- _Problem details_
Copy out, word for word, the lines of the data below that begin with the line containing "Task: Tap the back arrow icon" and run through the line containing "[x=608, y=15]", with both of those lines included.

- _Collected data entries_
┌──

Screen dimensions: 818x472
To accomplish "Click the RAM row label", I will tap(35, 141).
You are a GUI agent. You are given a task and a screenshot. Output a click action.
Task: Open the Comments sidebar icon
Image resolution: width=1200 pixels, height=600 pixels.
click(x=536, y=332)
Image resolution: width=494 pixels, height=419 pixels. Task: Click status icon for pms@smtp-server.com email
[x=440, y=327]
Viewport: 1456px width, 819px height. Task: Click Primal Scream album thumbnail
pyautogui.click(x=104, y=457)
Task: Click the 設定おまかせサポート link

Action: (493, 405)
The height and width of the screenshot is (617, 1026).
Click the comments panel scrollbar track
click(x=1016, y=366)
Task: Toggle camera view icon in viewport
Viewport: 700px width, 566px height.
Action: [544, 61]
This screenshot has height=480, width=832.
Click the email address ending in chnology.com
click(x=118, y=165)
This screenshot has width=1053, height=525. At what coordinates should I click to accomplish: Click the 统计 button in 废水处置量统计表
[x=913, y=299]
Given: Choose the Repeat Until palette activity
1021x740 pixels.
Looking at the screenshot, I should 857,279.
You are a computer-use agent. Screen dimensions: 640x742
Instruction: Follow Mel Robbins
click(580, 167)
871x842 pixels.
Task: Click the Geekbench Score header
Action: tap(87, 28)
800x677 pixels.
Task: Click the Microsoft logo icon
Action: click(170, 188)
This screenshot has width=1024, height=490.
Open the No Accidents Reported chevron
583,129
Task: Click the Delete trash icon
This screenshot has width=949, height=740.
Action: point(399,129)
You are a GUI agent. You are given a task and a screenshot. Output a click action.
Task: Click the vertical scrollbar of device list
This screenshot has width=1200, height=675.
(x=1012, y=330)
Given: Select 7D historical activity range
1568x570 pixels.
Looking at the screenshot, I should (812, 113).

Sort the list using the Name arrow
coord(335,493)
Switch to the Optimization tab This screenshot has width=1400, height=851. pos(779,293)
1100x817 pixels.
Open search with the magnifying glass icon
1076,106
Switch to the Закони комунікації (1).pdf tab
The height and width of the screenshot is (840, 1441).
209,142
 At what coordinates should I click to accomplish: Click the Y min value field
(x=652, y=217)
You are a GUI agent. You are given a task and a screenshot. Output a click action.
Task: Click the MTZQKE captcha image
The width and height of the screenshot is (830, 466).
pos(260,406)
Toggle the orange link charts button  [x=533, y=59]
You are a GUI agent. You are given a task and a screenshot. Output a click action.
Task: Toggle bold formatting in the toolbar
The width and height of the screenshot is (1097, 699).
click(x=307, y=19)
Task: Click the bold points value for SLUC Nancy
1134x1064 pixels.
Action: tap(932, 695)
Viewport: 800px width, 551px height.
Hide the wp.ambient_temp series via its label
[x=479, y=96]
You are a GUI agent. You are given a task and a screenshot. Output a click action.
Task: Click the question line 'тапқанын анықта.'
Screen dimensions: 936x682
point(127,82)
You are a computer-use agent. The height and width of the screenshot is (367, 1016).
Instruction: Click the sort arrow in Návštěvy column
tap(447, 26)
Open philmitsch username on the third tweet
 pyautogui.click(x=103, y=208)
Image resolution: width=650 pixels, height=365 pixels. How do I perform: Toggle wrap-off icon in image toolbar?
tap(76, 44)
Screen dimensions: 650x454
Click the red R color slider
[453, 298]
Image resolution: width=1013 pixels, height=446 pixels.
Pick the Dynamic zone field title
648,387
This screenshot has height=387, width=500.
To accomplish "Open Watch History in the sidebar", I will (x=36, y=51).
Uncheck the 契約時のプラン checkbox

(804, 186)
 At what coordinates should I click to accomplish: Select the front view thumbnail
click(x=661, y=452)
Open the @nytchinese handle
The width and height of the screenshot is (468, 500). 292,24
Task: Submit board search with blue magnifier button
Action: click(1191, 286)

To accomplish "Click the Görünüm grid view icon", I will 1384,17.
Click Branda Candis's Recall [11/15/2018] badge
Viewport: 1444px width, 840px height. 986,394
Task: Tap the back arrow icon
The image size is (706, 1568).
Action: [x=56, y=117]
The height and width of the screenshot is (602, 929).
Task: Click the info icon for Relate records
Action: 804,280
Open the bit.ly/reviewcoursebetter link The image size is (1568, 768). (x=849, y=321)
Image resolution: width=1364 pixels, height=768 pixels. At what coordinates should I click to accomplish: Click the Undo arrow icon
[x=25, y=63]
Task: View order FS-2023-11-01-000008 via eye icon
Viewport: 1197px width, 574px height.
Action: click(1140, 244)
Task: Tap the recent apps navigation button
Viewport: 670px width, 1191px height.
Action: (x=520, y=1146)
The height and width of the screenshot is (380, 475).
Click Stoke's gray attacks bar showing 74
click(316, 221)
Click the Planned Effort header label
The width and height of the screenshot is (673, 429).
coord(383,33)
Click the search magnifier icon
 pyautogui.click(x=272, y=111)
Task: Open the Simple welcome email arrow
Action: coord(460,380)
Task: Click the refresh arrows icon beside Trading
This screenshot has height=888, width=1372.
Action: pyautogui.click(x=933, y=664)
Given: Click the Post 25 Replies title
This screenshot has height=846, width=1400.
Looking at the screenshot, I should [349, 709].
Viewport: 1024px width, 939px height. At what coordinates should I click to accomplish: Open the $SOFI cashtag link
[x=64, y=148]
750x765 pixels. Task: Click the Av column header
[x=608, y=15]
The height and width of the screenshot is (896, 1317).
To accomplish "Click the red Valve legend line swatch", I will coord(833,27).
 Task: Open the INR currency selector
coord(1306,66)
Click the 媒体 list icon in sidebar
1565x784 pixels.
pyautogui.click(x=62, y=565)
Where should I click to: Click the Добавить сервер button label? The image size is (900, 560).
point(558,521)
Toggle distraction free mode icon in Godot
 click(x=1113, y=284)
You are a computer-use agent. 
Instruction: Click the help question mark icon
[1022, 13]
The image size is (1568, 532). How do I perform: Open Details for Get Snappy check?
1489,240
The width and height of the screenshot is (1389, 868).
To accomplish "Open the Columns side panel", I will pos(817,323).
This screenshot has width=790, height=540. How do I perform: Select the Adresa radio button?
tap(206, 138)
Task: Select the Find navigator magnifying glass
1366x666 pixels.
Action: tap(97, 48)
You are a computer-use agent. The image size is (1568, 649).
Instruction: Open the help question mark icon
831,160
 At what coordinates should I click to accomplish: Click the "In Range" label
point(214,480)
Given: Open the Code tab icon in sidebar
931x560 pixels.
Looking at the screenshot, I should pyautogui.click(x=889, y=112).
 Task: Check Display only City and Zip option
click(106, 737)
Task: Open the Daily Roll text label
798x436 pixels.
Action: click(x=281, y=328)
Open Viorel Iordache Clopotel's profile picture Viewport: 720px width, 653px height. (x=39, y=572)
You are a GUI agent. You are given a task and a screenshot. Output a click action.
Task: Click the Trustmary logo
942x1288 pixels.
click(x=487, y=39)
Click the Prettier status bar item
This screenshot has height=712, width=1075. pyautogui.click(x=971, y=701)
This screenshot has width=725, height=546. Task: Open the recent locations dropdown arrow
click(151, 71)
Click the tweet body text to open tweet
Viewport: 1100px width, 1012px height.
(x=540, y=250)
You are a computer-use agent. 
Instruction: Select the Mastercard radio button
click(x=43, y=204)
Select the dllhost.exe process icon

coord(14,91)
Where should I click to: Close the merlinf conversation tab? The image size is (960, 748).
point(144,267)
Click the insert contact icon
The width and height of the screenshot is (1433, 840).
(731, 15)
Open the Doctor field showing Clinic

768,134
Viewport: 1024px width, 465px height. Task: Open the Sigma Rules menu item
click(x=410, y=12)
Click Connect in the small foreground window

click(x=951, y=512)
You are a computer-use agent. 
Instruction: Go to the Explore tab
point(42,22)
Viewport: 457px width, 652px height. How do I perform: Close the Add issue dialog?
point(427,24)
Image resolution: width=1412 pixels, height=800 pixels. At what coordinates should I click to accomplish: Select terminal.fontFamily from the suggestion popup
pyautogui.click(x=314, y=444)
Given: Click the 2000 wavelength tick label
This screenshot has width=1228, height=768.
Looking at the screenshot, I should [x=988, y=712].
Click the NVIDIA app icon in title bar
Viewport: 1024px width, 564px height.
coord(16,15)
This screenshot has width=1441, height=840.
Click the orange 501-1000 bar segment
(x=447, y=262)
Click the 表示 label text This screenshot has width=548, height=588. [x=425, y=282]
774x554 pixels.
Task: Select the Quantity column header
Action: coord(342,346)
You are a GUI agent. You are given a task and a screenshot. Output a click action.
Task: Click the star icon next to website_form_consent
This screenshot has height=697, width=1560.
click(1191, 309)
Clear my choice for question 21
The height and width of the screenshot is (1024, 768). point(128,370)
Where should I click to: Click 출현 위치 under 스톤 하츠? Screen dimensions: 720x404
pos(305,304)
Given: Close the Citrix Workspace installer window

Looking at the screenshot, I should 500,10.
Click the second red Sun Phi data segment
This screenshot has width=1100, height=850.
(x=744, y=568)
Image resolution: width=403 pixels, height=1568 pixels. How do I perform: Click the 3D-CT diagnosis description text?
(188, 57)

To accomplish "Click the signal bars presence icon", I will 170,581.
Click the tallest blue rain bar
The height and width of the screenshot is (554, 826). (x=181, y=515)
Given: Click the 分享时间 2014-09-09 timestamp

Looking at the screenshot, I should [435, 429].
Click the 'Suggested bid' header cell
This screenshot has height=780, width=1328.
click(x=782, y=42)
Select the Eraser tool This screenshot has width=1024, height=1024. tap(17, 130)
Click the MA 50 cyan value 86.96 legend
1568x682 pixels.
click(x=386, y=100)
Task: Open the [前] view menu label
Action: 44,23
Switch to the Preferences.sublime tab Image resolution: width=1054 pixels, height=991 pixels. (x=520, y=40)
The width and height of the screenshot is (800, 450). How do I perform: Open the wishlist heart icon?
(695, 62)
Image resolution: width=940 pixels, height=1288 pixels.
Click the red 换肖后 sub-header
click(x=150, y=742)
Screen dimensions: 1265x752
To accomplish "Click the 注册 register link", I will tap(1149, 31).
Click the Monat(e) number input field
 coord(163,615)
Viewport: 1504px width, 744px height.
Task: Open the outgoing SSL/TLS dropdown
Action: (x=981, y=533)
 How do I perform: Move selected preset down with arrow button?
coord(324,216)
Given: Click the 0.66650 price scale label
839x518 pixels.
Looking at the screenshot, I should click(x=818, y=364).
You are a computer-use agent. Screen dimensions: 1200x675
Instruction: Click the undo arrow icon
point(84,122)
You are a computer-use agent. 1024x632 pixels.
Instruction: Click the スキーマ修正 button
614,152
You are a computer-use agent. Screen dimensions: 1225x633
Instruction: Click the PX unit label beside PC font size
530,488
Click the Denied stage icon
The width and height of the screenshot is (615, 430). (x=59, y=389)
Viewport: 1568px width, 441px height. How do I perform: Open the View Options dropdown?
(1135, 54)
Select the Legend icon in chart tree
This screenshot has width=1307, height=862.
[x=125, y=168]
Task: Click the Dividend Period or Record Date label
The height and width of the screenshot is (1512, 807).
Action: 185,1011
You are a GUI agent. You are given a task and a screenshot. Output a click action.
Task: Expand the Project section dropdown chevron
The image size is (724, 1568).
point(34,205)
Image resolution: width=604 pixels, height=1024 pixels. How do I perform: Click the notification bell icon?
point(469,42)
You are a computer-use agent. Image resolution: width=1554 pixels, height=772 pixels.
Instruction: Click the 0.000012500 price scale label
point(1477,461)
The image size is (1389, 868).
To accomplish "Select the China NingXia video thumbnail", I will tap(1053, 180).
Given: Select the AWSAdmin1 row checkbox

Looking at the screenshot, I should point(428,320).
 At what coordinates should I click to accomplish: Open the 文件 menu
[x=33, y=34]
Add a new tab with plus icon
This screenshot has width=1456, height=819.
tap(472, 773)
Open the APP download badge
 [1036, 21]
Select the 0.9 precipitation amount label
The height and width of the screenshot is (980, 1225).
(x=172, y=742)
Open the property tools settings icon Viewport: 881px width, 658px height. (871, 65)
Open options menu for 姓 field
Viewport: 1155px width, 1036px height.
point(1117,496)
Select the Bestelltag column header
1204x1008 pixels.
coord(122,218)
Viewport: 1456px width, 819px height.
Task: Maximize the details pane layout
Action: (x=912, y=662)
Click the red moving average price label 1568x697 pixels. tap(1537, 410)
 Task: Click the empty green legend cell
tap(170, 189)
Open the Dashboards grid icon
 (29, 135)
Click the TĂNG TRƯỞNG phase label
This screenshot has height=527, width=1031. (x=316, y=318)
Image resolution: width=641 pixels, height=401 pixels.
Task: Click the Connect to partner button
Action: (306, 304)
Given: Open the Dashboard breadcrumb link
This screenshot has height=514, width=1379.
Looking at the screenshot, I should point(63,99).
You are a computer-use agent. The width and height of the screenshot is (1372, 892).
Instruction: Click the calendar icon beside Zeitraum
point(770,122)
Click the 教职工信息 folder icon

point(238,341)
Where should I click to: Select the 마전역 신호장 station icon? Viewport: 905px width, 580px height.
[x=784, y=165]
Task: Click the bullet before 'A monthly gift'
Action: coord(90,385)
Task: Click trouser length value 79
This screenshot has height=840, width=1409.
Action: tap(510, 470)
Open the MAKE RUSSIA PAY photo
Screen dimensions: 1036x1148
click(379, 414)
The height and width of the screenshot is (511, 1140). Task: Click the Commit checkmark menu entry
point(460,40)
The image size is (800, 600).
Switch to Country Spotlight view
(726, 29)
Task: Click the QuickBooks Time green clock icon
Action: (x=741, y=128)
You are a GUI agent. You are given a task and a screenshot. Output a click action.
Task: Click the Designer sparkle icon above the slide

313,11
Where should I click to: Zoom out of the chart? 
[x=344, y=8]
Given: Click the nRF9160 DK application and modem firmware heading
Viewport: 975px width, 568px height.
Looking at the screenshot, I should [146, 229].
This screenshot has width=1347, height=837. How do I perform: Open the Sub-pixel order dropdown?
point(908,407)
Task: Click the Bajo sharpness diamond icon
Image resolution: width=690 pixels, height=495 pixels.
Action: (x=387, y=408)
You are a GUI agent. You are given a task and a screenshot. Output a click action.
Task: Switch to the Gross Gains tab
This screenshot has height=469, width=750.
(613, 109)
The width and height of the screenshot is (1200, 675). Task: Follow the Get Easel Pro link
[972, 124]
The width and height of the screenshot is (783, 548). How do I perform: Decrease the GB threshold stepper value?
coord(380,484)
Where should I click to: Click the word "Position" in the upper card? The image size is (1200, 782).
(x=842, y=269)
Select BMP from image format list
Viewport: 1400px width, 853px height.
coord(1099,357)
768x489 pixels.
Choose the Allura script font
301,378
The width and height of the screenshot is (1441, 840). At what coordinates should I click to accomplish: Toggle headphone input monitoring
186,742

└──

- _Output for this task_
Task: Tap the back arrow icon
The image size is (706, 1568).
Action: [x=56, y=117]
The height and width of the screenshot is (602, 929).
Task: Click the info icon for Relate records
Action: 804,280
Open the bit.ly/reviewcoursebetter link The image size is (1568, 768). (x=849, y=321)
Image resolution: width=1364 pixels, height=768 pixels. At what coordinates should I click to accomplish: Click the Undo arrow icon
[x=25, y=63]
Task: View order FS-2023-11-01-000008 via eye icon
Viewport: 1197px width, 574px height.
Action: click(1140, 244)
Task: Tap the recent apps navigation button
Viewport: 670px width, 1191px height.
Action: (x=520, y=1146)
The height and width of the screenshot is (380, 475).
Click Stoke's gray attacks bar showing 74
click(316, 221)
Click the Planned Effort header label
The width and height of the screenshot is (673, 429).
coord(383,33)
Click the search magnifier icon
 pyautogui.click(x=272, y=111)
Task: Open the Simple welcome email arrow
Action: coord(460,380)
Task: Click the refresh arrows icon beside Trading
This screenshot has height=888, width=1372.
Action: pyautogui.click(x=933, y=664)
Given: Click the Post 25 Replies title
This screenshot has height=846, width=1400.
Looking at the screenshot, I should [349, 709].
Viewport: 1024px width, 939px height. At what coordinates should I click to accomplish: Open the $SOFI cashtag link
[x=64, y=148]
750x765 pixels. Task: Click the Av column header
[x=608, y=15]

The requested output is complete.